Spina Bifida is a major birth defect of a baby’s spine. It is one of the most common, permanently disabling birth defects in the U.S..
Spina Bifida occurs within the first few weeks of pregnancy, often before a woman knows she is pregnant. It happens when the spine and back bones do not close all the way. When this happens, the spinal cord and back bones do not form as they should. A sac of fluid comes through an opening in the baby’s back. Much of the time, part of the spinal cord is in this sac and it is damaged.
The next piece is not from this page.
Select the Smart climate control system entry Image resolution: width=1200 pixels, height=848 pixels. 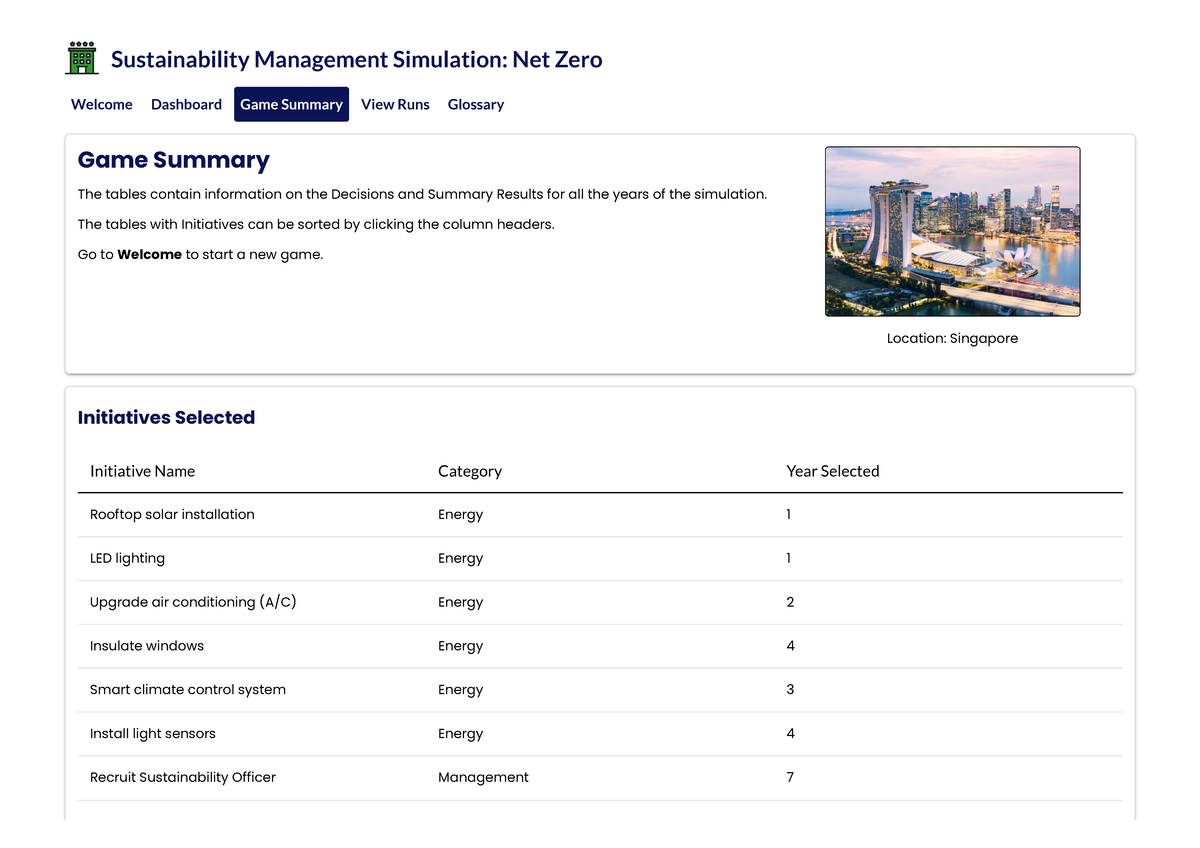[188, 690]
Most children born with Spina Bifida live full lives, though they often have lifelong disabilities and need many surgeries. Some of the problems that a person born with Spina Bifida might face include:
- Not being able to move lower parts of their body. (Some might need to use crutches, braces, or wheelchairs to get around.)
- Loss of bowel and bladder control. (Some might have to wear protective clothing. Others learn new ways to empty their bladders and bowels.)
- Fluid building up and putting pressure on the brain (hydrocephalus), which needs to be fixed with an operation.
- Learning disabilities.
- Allergy to latex (a created material found in some rubber-type products such as balloons or hospital gloves).
Can Spina Bifida Be Prevented?
Most, but not all, cases of Spina Bifida can be prevented.
Folic acid is a B vitamin that the body needs to make healthy new cells. If a woman has enough folic acid in her body before and during pregnancy, her baby is less likely to have Spina Bifida or another defect of the brain or spine. Women need to take folic acid every day, starting before they get pregnant.
Every woman who could possibly get pregnant should take 400 micrograms (400 μg or 0.4 mg) of folic acid daily in a vitamin or in foods that have been enriched with folic acid.